日本を代表するイベント「ad:tech tokyo」が今年も2017年10月17-18日にかけて開催されます。このイベントの総勢40名の業界リーダーで構成されるアドバイザリーボードのインタビューを連載形式で掲載しています(特集一覧はこちら)。

今回はPwCコンサルティングの町田彰宏氏が登場。近年、コンサルティング会社の広告会社買収や業界進出が目立つことの背景について語ってもらいました。

PwCコンサルティング合同会社
マネージングディレクター 町田彰宏氏

—近年、コンサルティング会社がデジタルも含めた広告・マーケティング領域に進出することが目立っています。

当社の話になりますが、近年「ブランド・エクイティ」という言葉がキーワードになっています。ブランド価値を創出するために、何を考え、何をしなければいけないのかをクライアントとともに議論する機会が増えています。

—広告会社とコンサルティング会社とでは、どのような違いがあるのでしょうか?

広告会社が行っているのは既存広告のデジタル化や体験・経験づくりです。一方で、コンサルティング会社は、まずビジネスの根幹である「売上を上げるために何が必要なのか」がゴールであり、そこに向けてファン作り、顧客化、ブランド化が必要という順番で考え、アプローチしていきます。この違いをわかりやすく説明するため、「BXT」というワードを使います。

B・・・Business

X・・・Experience

T・・・Technology

これまでの、コンサルティング会社はB(ビジネス)とT(テクノロジー)ばかりを行っていました。逆に、広告会社は、X(経験)からB(ビジネス)、X(経験)からT(テクノロジー)ばかりを行っていました。しかし、いまや、このBXTの3つは、同時に行わなければならない時代になっています。

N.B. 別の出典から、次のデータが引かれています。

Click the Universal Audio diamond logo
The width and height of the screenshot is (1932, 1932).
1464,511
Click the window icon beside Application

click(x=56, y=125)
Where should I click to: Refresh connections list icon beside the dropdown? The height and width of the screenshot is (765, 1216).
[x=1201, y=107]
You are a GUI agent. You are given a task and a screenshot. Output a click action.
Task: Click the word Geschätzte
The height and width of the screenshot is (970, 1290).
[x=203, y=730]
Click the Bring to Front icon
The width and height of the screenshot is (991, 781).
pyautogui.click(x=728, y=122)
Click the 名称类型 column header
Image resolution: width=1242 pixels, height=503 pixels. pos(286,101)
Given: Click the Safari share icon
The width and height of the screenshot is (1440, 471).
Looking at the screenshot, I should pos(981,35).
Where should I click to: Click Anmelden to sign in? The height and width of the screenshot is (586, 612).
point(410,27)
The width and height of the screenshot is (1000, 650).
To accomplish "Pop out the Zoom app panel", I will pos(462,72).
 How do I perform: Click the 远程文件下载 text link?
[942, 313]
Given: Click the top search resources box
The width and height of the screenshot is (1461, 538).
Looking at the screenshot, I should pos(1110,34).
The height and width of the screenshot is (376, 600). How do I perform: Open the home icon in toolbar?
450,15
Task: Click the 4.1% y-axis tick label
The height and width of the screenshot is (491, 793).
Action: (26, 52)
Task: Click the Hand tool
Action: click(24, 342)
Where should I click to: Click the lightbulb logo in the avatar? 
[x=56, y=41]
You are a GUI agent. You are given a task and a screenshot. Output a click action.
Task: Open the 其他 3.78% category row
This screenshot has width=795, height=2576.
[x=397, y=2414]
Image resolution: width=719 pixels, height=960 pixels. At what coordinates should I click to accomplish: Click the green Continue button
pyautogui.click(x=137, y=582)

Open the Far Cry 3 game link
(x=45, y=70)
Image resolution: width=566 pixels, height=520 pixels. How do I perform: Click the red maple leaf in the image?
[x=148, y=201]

「売上にコミットして考えましょう」がコンサルティング会社の定番アプローチになってきています。コンサルティング会社が広告業界に一気に入り込んできているのは、「売上」を切り口にしているからです。

—では、コンサルティング会社の広告会社買収には、不足している「X」を補う意味もあるわけですね。

そうです。コンサルティング会社は、売上にコミットしましょうというアプローチをしながらも、Xの部分が十分ではありませんでした。そこを補って、BXTを確立することが狙いです。PwCもこれまで不足していたXを補い強化するために、米国では広告会社を買収していますし、日本においては、今年エクスペリエンスセンターの設立を予定しています。

—ほかに、コンサルティング会社ならではのマーケティングの捉え方はあるのでしょうか?

広告は売上を上げるため、という文脈で言えば、今後は、「マーケティング=セールス」にしていかなければならないと考えています。最近では、セールスヘッドがマーケティングをやるべきという考え方もあるくらいです。売上がすべての起点という考えですから、例えば、売上を上げるためのルートが、EC、直販、間接販売など多岐にわたる場合、どうマーケティングを分解するのかを考えるうえでも、セールスヘッドを中心に先ほどのBXTを考える必要があります。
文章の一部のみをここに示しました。